Long after she left, the smell hung in the room. Marianne had sat at her dressing table for the last time, applying her make up by the dim early morning light. A squirt of fragrance to her wrists. Each item used, she tossed it into her open make up bag, then zipped up the bulging bag. She added it to the top of her travel bag and zipped that closed too. She carried her luggage downstairs and out to the car, packing it all in the boot.

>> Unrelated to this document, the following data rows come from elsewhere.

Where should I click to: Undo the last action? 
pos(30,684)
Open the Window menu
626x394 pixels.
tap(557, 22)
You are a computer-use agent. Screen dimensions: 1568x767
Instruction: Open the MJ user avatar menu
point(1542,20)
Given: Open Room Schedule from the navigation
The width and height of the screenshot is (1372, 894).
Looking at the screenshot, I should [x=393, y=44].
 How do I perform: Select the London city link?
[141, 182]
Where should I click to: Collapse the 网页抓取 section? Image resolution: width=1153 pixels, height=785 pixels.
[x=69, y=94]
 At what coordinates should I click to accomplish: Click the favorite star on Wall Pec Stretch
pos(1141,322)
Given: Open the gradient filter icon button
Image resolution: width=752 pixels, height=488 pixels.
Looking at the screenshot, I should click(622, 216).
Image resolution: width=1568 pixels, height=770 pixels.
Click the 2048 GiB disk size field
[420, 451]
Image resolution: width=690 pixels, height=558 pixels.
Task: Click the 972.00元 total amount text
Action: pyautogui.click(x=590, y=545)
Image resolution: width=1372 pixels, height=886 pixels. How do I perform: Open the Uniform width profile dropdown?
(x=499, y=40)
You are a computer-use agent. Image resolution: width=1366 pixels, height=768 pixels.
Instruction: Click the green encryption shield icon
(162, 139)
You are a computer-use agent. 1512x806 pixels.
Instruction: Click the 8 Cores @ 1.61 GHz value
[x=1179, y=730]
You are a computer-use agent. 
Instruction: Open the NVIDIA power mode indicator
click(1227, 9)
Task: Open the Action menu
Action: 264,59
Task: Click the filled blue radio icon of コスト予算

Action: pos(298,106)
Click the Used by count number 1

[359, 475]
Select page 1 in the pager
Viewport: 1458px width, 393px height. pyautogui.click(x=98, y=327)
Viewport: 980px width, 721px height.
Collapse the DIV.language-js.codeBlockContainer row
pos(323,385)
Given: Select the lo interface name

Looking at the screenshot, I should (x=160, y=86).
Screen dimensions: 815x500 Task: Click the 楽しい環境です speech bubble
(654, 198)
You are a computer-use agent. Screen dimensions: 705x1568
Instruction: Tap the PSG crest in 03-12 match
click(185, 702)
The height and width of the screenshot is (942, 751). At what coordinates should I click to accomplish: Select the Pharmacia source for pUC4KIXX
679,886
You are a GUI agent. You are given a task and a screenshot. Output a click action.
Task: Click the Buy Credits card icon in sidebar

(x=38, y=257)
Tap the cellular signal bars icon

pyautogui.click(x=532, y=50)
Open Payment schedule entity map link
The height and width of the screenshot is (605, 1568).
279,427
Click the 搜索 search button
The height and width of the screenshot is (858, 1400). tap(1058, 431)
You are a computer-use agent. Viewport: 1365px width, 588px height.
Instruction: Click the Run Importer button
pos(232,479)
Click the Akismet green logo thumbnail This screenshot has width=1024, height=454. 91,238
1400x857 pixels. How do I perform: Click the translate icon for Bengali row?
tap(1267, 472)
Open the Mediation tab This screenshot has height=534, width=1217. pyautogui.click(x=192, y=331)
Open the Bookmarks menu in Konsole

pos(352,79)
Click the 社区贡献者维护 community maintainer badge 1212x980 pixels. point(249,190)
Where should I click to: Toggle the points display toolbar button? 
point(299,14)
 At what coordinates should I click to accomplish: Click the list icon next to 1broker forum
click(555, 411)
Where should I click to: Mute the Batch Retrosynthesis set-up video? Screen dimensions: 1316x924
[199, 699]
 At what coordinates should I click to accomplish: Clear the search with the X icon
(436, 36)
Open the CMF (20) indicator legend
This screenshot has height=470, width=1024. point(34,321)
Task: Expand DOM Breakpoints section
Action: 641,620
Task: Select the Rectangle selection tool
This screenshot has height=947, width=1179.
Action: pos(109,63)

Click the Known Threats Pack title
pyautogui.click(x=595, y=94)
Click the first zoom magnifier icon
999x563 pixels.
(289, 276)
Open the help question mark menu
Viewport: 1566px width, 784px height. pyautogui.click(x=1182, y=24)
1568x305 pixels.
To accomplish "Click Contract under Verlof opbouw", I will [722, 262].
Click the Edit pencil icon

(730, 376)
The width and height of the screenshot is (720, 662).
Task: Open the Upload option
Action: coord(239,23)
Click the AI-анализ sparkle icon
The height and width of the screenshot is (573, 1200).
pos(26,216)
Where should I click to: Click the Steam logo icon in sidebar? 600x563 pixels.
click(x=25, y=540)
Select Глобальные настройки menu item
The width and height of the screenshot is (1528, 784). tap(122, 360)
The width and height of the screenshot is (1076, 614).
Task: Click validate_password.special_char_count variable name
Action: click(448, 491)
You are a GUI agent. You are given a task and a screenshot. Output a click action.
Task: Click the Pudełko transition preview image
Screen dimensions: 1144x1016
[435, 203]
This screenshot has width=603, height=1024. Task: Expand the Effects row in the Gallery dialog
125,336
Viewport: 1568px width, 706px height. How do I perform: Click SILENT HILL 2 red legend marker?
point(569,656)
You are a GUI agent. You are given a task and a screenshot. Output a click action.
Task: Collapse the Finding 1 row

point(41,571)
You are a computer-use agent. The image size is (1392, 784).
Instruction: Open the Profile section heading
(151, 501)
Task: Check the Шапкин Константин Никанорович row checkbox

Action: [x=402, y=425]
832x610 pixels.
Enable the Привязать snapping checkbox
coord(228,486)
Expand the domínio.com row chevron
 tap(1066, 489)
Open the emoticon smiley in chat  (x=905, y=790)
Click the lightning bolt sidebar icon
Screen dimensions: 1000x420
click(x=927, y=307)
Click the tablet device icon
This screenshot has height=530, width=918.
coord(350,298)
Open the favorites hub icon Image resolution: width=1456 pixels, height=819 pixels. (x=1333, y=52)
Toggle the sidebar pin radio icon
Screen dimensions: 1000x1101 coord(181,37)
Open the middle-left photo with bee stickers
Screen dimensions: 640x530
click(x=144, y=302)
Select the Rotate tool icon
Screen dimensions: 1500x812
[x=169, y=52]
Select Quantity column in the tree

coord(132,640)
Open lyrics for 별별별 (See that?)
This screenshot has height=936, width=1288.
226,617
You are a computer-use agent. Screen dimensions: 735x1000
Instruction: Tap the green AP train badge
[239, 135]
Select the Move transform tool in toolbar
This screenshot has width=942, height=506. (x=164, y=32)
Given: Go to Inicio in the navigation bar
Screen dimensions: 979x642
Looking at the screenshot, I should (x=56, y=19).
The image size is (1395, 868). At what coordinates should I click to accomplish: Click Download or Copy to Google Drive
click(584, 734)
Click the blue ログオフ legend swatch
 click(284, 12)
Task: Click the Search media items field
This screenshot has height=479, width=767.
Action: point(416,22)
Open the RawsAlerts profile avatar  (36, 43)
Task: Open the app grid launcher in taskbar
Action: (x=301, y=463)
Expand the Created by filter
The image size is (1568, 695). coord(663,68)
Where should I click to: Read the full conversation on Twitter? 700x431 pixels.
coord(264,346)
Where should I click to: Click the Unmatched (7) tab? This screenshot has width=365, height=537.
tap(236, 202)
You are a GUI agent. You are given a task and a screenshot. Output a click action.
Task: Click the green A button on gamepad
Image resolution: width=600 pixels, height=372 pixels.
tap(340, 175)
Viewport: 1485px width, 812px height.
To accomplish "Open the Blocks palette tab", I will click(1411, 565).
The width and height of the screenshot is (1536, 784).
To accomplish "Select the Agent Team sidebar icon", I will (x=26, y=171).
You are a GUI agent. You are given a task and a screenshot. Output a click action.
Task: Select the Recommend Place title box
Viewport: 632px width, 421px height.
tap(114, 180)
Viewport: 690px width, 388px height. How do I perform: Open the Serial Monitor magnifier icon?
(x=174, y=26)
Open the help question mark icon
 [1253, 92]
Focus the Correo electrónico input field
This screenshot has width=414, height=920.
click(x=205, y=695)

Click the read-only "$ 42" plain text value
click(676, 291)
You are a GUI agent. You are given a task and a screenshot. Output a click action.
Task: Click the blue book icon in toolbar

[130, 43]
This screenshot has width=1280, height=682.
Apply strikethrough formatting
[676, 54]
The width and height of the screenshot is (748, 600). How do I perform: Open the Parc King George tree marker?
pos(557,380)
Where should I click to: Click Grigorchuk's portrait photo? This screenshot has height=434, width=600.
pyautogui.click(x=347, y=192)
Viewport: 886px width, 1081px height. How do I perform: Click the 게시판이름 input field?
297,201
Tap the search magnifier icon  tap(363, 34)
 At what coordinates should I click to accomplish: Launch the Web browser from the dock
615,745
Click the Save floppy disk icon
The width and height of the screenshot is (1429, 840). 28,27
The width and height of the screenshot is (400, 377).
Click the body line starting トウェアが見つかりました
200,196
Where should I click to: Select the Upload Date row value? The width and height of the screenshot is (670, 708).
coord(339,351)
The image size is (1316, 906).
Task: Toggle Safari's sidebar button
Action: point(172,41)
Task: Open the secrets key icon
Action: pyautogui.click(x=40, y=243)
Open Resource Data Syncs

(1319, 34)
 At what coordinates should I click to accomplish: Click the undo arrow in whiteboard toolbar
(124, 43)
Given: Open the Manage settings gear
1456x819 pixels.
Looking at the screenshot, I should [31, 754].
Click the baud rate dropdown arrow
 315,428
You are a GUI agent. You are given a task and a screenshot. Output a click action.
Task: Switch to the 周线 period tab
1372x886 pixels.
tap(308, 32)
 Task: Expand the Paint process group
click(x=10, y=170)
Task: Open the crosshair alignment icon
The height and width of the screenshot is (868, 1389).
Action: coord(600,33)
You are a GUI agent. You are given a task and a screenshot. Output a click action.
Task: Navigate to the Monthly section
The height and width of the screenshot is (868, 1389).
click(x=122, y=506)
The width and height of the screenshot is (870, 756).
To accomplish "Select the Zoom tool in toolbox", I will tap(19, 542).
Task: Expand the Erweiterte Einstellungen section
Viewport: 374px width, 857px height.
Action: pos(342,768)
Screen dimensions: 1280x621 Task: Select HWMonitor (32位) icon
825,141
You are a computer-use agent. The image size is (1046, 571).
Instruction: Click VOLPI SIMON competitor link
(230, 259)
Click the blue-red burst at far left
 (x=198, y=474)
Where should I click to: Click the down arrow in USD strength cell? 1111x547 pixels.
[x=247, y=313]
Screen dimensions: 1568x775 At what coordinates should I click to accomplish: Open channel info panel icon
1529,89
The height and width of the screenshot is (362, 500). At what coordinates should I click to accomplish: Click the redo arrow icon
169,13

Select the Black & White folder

She returned to her room and looked round. The room was bare, most of her possessions sent on ahead. Books from her childhood were stacked at the bottom of the bookcase, the upper shelves empty. There was her bed, a mirror and a wardrobe, door ajar and displaying a few clothes still hanging up, a size too small or a season too out-of-date. She collected scattered knick-knacks that took up too much room to take and piled them on the windowsill.
Then Marianne walked down stairs and without looking round, left the house, got into her car and drove away.
Later that morning, that same front door opens. Ears listen in the hallway for sounds of movement.
“Marianne?” a voice calls. “Are you here, love?” No sound comes from anyway in the house that Marianne left hours before. “Have you already gone?”
A middle-aged couple stand in the hall, holiday suitcases beside them. Their flight had been due in the previous day and a farewell evening planned for Marianne before she left for university. They were to have shared a simple meal, opened the special bottle of wine left from their anniversary party and arranged visits for when Marianne had settled in. Of course those could still be agreed, by phone or email, but it wasn’t the same as planning them in person.
“She’s gone, Patrick,” said Annette. “Marianne’s gone.”
“I know, love. We knew she wouldn’t be able to wait past first light, didn’t we?”
“That damned plane. We should have been here with her not stuck in a humid airport.”
With tears running down her cheeks, Annette trudged upstairs. Patrick could hear her footsteps head towards Marianne’s bedroom at the back of the house. He heard the door open and his wife walk a few steps into the room.
“You OK love?” he called.
“I can smell her, Patrick. Her things have gone but her smell is here. It’s like she’s just gone out for a little while.”